## [FRAGMENTO SELECCIONADO]
○ ○ ○ ○

No hay ficha limpia cuando el verdadero objetivo es ensuciar la voluntad popular”. Así comienza el rezo laico del Partido Justicialista. Con tono de cruzada. Con fe militante. Cristina no es una política con causas. Es Evita reencarnada en tribunales. No es una ex presidenta condenada: es la encarnación doliente de una Argentina que se niega a juzgar a sus ídolos, incluso cuando los bolsos rebotan en las paredes.
La Ficha Limpia es, para el PJ, un intento más de proscripción. Una operación del “poder real” para dejar fuera del juego a la Jefa. Porque así la llaman: la Jefa. No como símbolo institucional, sino como figura de poder total. Dueña de los silencios, de las listas, de las llaves de la caja. Nadie asciende sin su guiño, nadie sobrevive sin su perdón. Es la madre protectora de los leales y la madrastra implacable de los tibios. Una especie de matriarca política que no gobierna desde un cargo, sino desde el mito.
Pero dejemos la mística y hablemos del barro.
La corrupción en la Argentina no es un accidente, es una metodología. Una forma de vincularse con el poder, de construir lealtades, de financiar militancia. No es una mancha: es el cemento que une las partes del Estado. Sin ella, muchos no sabrían cómo llegar ni cómo quedarse.
Ayer, el Senado tenía la oportunidad de cambiar eso, aunque sea mínimamente. De aprobar una ley que impidiera a los condenados por corrupción ser candidatos. Nada extraordinario. Algo que en países más serios se da por hecho. Pero acá no. Acá hay que debatirlo como si fuera un dilema filosófico.
Y eligieron el camino de siempre: no aprobarla.
Lo hicieron con manos temblorosas, con ausencias coordinadas, con discursos inflamados de falsa épica. Dijeron que era una trampa, una persecución, un intento de borrar a la Jefa de la historia. Dijeron que “el pueblo debe elegir, incluso si elige a un corrupto”. Porque en este país, el delito deja de ser delito si lo comete alguien que dice amar al pueblo.
Y ahí es donde aparece la lógica criolla del poder. No la del príncipe renacentista, frío y calculador, sino la del caudillo doméstico que reparte cargos, acomoda jueces, y se rodea de fieles que confunden lealtad con servidumbre.

○ ○ ○ ○

## [DATOS EXTRAÍDOS]
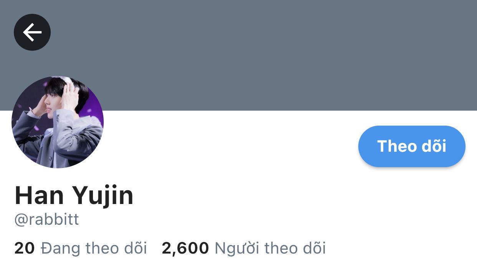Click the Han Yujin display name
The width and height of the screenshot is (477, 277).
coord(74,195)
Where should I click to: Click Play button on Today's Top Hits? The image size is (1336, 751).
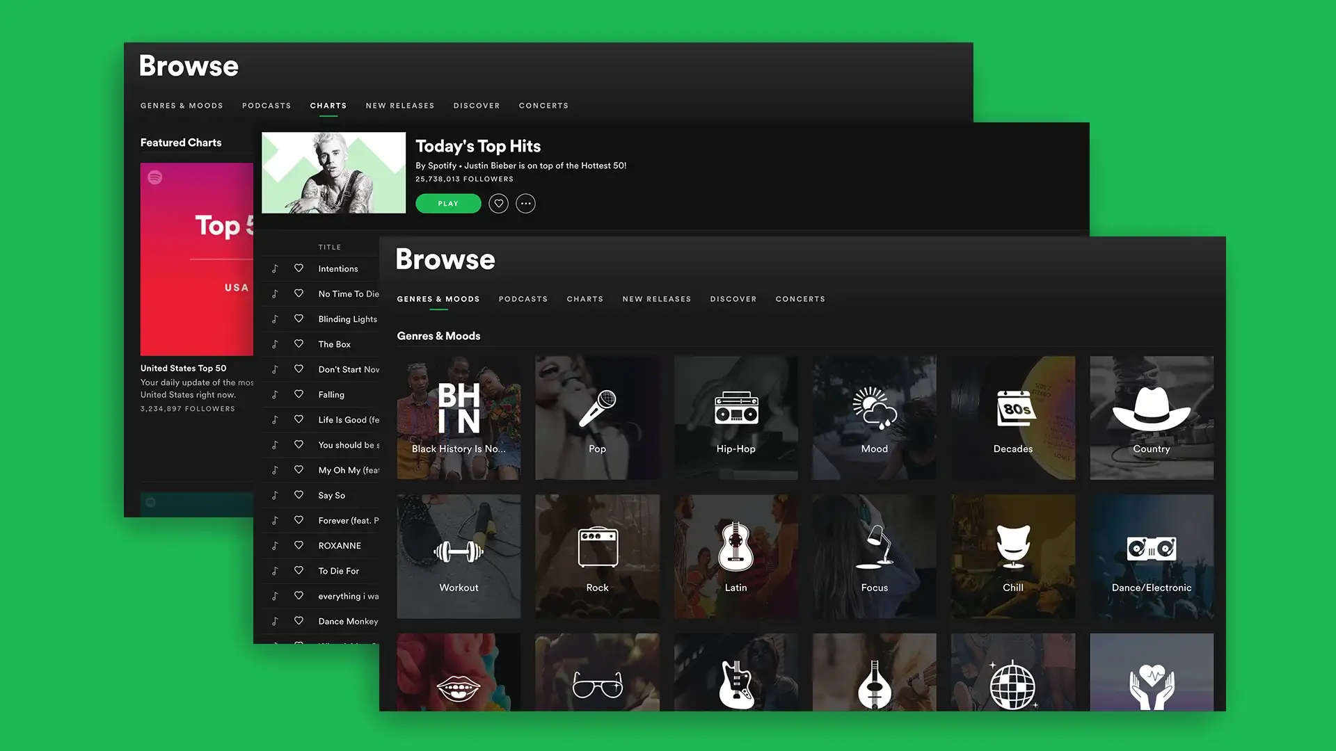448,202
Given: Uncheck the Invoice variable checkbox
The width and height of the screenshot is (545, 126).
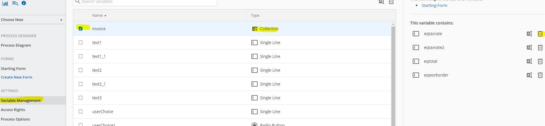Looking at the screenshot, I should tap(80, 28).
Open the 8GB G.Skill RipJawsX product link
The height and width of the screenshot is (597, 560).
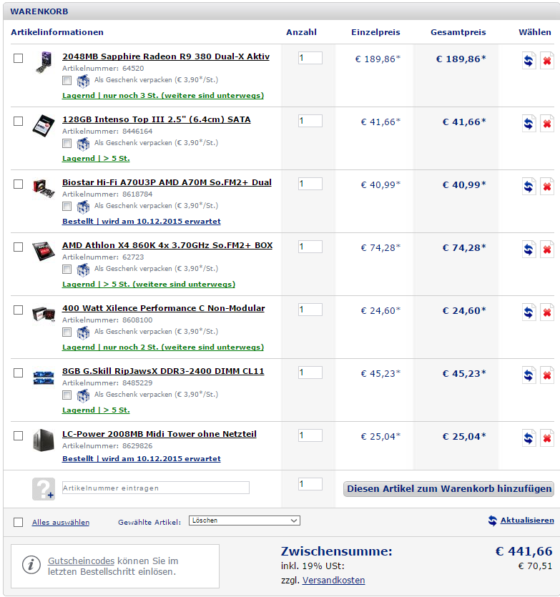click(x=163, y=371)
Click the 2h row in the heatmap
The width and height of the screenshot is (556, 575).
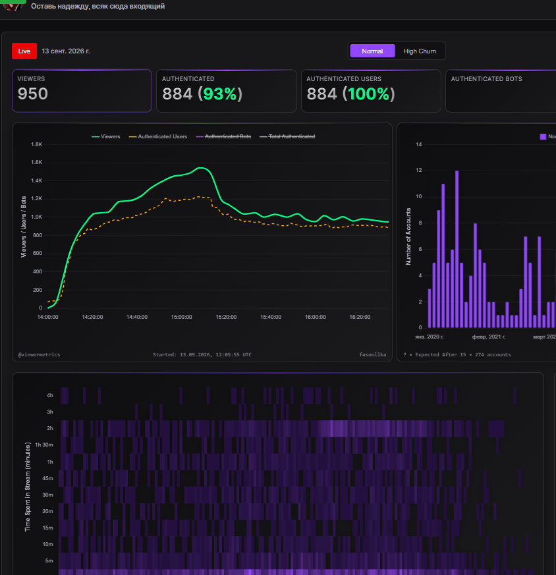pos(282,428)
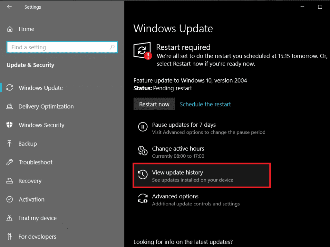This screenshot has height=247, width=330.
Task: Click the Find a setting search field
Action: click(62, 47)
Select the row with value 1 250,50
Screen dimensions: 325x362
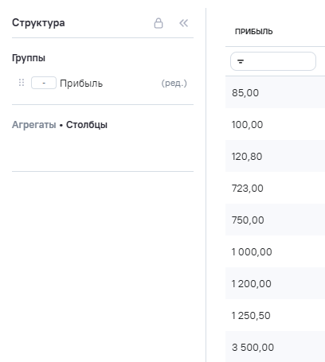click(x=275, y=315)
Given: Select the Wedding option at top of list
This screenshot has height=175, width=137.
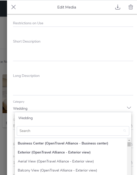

○ ○ ○ ○

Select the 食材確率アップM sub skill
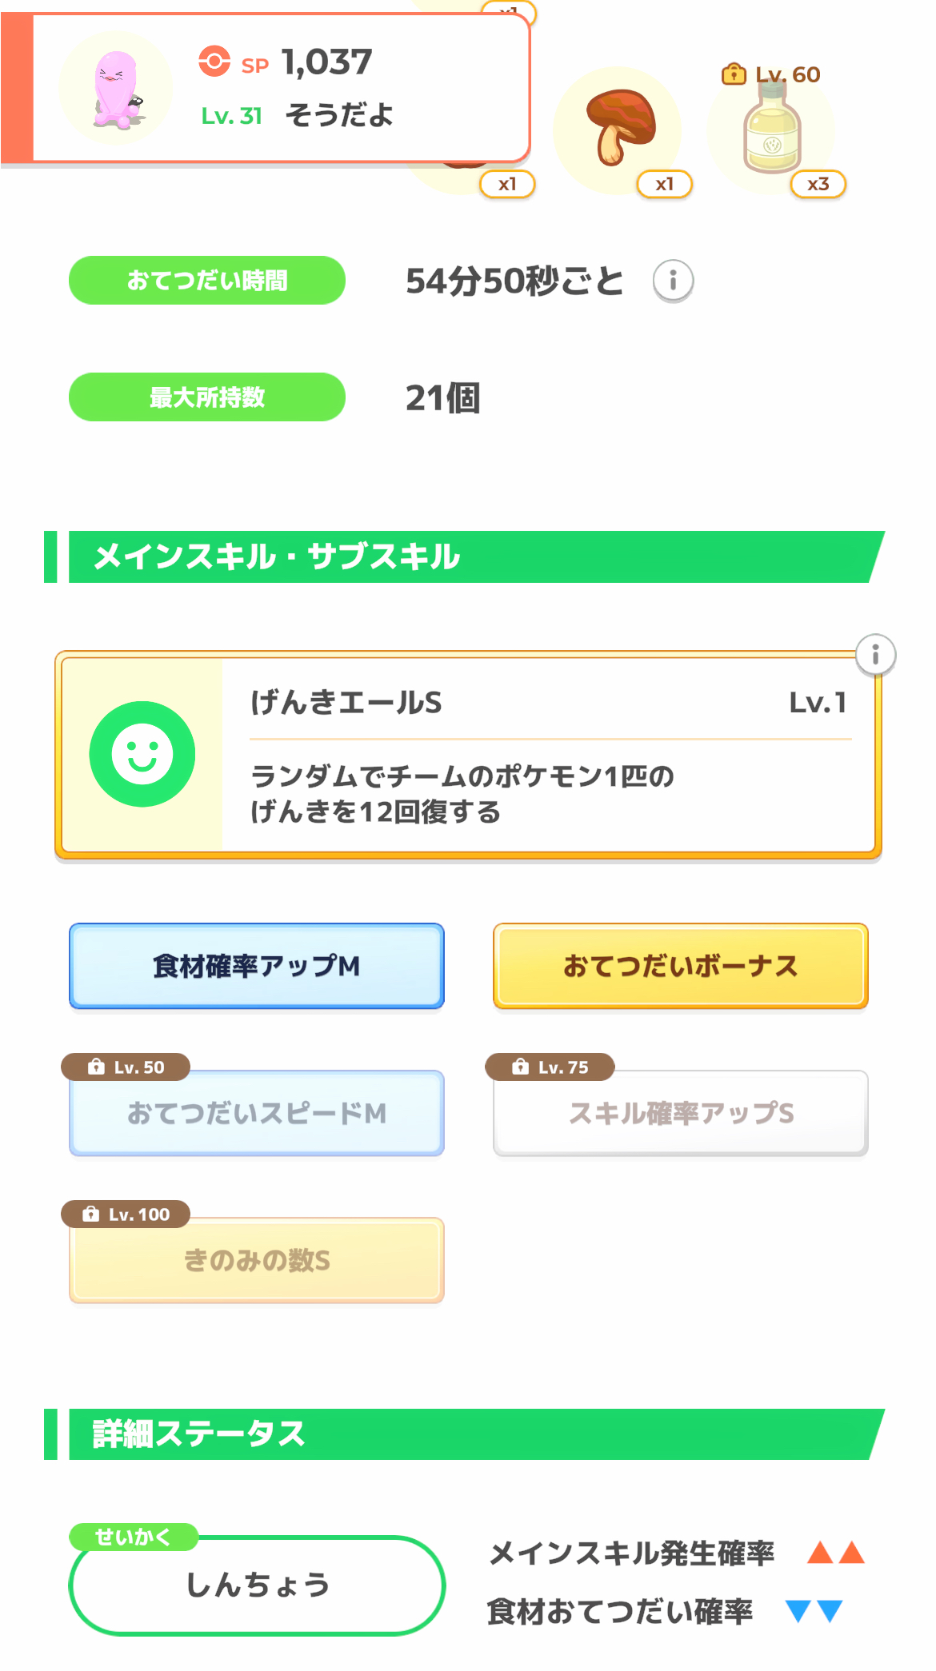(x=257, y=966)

○ ○ ○ ○

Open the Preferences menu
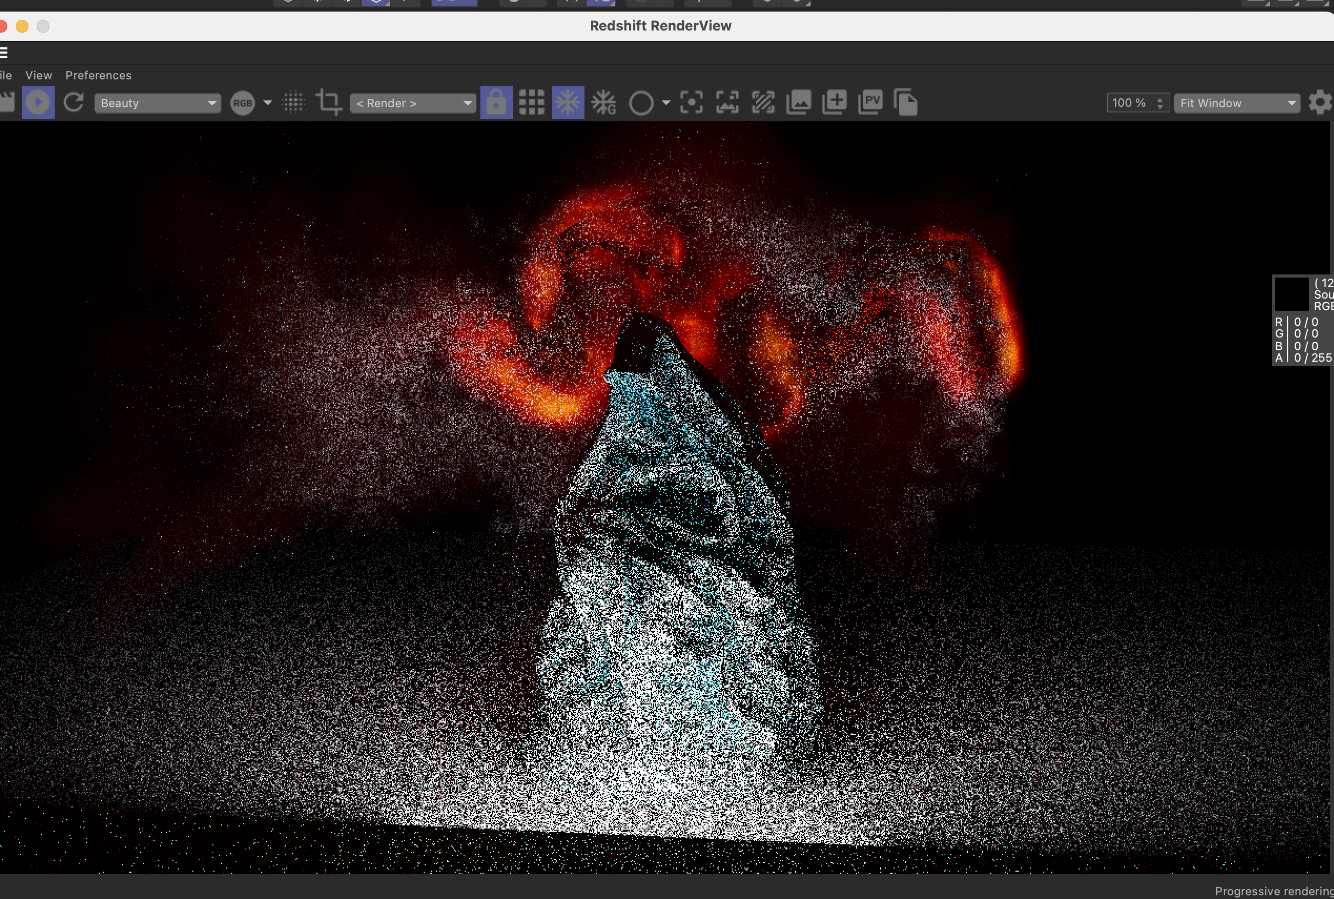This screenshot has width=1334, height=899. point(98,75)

○ ○ ○ ○

## [TAREAS REQUERIDAS]
1) Reescribe la parte del texto sobre la Ficha Limpia que empieza con "No hay ficha" y termina con "en las paredes.", sustituyendo "Evita" por "Eva Perón".
2) Responde según el texto sobre la Ficha Limpia:
(a) ¿Cómo llaman a Cristina en el PJ?
(b) ¿Qué habría impedido la ley que debatió el Senado?
(c) ¿Qué decidió el Senado sobre esa ley?
3) ¿Cómo se traduce al inglés esta oración del texto sobre la Ficha Limpia: "La corrupción en la Argentina no es un accidente, es una metodología."?

## [LISTA DE RESPUESTAS]
1)
No hay ficha limpia cuando el verdadero objetivo es ensuciar la voluntad popular”. Así comienza el rezo laico del Partido Justicialista. Con tono de cruzada. Con fe militante. Cristina no es una política con causas. Es Eva Perón reencarnada en tribunales. No es una ex presidenta condenada: es la encarnación doliente de una Argentina que se niega a juzgar a sus ídolos, incluso cuando los bolsos rebotan en las paredes.

2)
(a) La Jefa.
(b) Que los condenados por corrupción fueran candidatos.
(c) No aprobarla.

3) Corruption in Argentina is not an accident; it is a methodology.